### [WHAT IS NEEDED]
Write out every record again, exactly.

Extracted data entries
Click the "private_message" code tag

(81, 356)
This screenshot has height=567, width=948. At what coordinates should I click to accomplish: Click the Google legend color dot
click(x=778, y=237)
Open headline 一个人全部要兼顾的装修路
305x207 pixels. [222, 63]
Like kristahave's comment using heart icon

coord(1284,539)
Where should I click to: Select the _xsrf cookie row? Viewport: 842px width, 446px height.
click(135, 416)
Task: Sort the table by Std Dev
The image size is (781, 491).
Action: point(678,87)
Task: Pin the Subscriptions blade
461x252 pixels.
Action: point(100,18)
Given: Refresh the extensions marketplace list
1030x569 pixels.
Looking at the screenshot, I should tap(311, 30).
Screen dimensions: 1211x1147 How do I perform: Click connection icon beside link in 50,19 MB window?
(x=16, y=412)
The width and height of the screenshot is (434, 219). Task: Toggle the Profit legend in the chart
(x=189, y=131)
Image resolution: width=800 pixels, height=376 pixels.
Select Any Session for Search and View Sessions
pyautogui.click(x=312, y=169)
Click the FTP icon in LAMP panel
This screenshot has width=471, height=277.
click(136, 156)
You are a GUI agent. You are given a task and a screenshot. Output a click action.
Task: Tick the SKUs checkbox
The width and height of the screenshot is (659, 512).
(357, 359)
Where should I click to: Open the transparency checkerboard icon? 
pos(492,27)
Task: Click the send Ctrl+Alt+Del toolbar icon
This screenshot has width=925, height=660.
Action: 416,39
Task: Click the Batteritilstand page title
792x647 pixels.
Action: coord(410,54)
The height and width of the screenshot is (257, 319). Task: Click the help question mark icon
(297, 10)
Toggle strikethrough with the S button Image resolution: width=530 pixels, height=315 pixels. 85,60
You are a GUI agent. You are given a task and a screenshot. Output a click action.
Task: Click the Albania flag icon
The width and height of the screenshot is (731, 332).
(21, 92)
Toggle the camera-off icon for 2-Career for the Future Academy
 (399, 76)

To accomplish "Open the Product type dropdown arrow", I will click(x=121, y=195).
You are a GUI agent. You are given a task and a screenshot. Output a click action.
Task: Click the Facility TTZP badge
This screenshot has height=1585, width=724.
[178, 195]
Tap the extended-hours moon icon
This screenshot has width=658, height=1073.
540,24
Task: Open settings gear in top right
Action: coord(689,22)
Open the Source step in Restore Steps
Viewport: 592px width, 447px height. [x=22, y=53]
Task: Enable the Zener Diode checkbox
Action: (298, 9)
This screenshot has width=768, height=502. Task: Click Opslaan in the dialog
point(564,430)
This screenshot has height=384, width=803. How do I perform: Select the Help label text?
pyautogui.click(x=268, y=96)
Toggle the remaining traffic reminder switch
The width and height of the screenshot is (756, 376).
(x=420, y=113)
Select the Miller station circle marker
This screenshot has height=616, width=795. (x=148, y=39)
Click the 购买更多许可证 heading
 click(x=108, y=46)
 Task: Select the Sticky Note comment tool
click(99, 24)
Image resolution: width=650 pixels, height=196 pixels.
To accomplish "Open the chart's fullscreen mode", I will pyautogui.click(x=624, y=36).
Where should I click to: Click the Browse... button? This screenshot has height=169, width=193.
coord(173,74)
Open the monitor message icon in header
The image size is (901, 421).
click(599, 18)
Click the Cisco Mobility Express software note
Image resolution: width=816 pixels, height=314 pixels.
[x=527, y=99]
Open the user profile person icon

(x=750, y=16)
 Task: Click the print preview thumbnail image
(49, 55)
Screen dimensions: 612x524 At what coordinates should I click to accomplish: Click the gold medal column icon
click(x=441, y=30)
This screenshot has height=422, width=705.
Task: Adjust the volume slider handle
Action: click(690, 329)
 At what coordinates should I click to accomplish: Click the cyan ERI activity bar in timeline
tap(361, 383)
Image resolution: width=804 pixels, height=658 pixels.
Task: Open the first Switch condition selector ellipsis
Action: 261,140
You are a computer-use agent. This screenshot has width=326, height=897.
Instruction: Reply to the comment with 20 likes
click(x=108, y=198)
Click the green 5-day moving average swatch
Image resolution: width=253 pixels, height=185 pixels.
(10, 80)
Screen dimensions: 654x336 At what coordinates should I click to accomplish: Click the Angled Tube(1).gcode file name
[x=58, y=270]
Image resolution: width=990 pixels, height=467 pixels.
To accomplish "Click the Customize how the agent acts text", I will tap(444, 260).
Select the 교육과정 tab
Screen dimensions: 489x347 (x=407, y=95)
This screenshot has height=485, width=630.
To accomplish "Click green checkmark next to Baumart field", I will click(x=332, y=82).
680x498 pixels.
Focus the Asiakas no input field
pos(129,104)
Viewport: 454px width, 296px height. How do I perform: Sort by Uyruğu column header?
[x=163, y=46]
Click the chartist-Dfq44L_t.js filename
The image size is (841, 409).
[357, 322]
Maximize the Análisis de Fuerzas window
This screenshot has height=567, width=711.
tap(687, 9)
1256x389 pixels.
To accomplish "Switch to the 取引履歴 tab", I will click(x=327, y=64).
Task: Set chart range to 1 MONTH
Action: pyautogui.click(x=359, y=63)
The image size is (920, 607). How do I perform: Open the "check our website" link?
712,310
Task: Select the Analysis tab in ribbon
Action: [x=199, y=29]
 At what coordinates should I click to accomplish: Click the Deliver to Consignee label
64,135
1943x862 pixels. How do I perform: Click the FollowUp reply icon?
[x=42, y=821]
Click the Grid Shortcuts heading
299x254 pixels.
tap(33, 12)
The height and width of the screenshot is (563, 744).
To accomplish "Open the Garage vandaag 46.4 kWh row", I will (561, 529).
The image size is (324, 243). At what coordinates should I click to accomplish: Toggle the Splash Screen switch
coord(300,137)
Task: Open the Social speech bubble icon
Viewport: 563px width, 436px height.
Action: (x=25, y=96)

### [TASK ANSWER]
Click the "private_message" code tag

(81, 356)
This screenshot has height=567, width=948. At what coordinates should I click to accomplish: Click the Google legend color dot
click(x=778, y=237)
Open headline 一个人全部要兼顾的装修路
305x207 pixels. [222, 63]
Like kristahave's comment using heart icon

coord(1284,539)
Where should I click to: Select the _xsrf cookie row? Viewport: 842px width, 446px height.
click(135, 416)
Task: Sort the table by Std Dev
The image size is (781, 491).
Action: point(678,87)
Task: Pin the Subscriptions blade
461x252 pixels.
Action: point(100,18)
Given: Refresh the extensions marketplace list
1030x569 pixels.
Looking at the screenshot, I should tap(311, 30).
Screen dimensions: 1211x1147 How do I perform: Click connection icon beside link in 50,19 MB window?
(x=16, y=412)
The width and height of the screenshot is (434, 219). Task: Toggle the Profit legend in the chart
(x=189, y=131)
Image resolution: width=800 pixels, height=376 pixels.
Select Any Session for Search and View Sessions
pyautogui.click(x=312, y=169)
Click the FTP icon in LAMP panel
This screenshot has width=471, height=277.
click(136, 156)
You are a GUI agent. You are given a task and a screenshot. Output a click action.
Task: Tick the SKUs checkbox
The width and height of the screenshot is (659, 512).
(357, 359)
Where should I click to: Open the transparency checkerboard icon? 
pos(492,27)
Task: Click the send Ctrl+Alt+Del toolbar icon
This screenshot has width=925, height=660.
Action: 416,39
Task: Click the Batteritilstand page title
792x647 pixels.
Action: coord(410,54)
The height and width of the screenshot is (257, 319). Task: Click the help question mark icon
(297, 10)
Toggle strikethrough with the S button Image resolution: width=530 pixels, height=315 pixels. 85,60
You are a GUI agent. You are given a task and a screenshot. Output a click action.
Task: Click the Albania flag icon
The width and height of the screenshot is (731, 332).
(21, 92)
Toggle the camera-off icon for 2-Career for the Future Academy
 (399, 76)

To accomplish "Open the Product type dropdown arrow", I will click(x=121, y=195).
You are a GUI agent. You are given a task and a screenshot. Output a click action.
Task: Click the Facility TTZP badge
This screenshot has height=1585, width=724.
[178, 195]
Tap the extended-hours moon icon
This screenshot has width=658, height=1073.
540,24
Task: Open settings gear in top right
Action: coord(689,22)
Open the Source step in Restore Steps
Viewport: 592px width, 447px height. [x=22, y=53]
Task: Enable the Zener Diode checkbox
Action: (298, 9)
This screenshot has width=768, height=502. Task: Click Opslaan in the dialog
point(564,430)
This screenshot has height=384, width=803. How do I perform: Select the Help label text?
pyautogui.click(x=268, y=96)
Toggle the remaining traffic reminder switch
The width and height of the screenshot is (756, 376).
(x=420, y=113)
Select the Miller station circle marker
This screenshot has height=616, width=795. (x=148, y=39)
Click the 购买更多许可证 heading
 click(x=108, y=46)
 Task: Select the Sticky Note comment tool
click(99, 24)
Image resolution: width=650 pixels, height=196 pixels.
To accomplish "Open the chart's fullscreen mode", I will pyautogui.click(x=624, y=36).
Where should I click to: Click the Browse... button? This screenshot has height=169, width=193.
coord(173,74)
Open the monitor message icon in header
The image size is (901, 421).
click(599, 18)
Click the Cisco Mobility Express software note
Image resolution: width=816 pixels, height=314 pixels.
[x=527, y=99]
Open the user profile person icon

(x=750, y=16)
 Task: Click the print preview thumbnail image
(49, 55)
Screen dimensions: 612x524 At what coordinates should I click to accomplish: Click the gold medal column icon
click(x=441, y=30)
This screenshot has height=422, width=705.
Task: Adjust the volume slider handle
Action: click(690, 329)
 At what coordinates should I click to accomplish: Click the cyan ERI activity bar in timeline
tap(361, 383)
Image resolution: width=804 pixels, height=658 pixels.
Task: Open the first Switch condition selector ellipsis
Action: 261,140
You are a computer-use agent. This screenshot has width=326, height=897.
Instruction: Reply to the comment with 20 likes
click(x=108, y=198)
Click the green 5-day moving average swatch
Image resolution: width=253 pixels, height=185 pixels.
(10, 80)
Screen dimensions: 654x336 At what coordinates should I click to accomplish: Click the Angled Tube(1).gcode file name
[x=58, y=270]
Image resolution: width=990 pixels, height=467 pixels.
To accomplish "Click the Customize how the agent acts text", I will tap(444, 260).
Select the 교육과정 tab
Screen dimensions: 489x347 (x=407, y=95)
This screenshot has height=485, width=630.
To accomplish "Click green checkmark next to Baumart field", I will click(x=332, y=82).
680x498 pixels.
Focus the Asiakas no input field
pos(129,104)
Viewport: 454px width, 296px height. How do I perform: Sort by Uyruğu column header?
[x=163, y=46]
Click the chartist-Dfq44L_t.js filename
The image size is (841, 409).
[357, 322]
Maximize the Análisis de Fuerzas window
This screenshot has height=567, width=711.
tap(687, 9)
1256x389 pixels.
To accomplish "Switch to the 取引履歴 tab", I will click(x=327, y=64).
Task: Set chart range to 1 MONTH
Action: pyautogui.click(x=359, y=63)
The image size is (920, 607). How do I perform: Open the "check our website" link?
712,310
Task: Select the Analysis tab in ribbon
Action: [x=199, y=29]
 At what coordinates should I click to accomplish: Click the Deliver to Consignee label
64,135
1943x862 pixels. How do I perform: Click the FollowUp reply icon?
[x=42, y=821]
Click the Grid Shortcuts heading
299x254 pixels.
tap(33, 12)
The height and width of the screenshot is (563, 744).
To accomplish "Open the Garage vandaag 46.4 kWh row", I will (561, 529).
The image size is (324, 243). At what coordinates should I click to accomplish: Toggle the Splash Screen switch
coord(300,137)
Task: Open the Social speech bubble icon
Viewport: 563px width, 436px height.
Action: (x=25, y=96)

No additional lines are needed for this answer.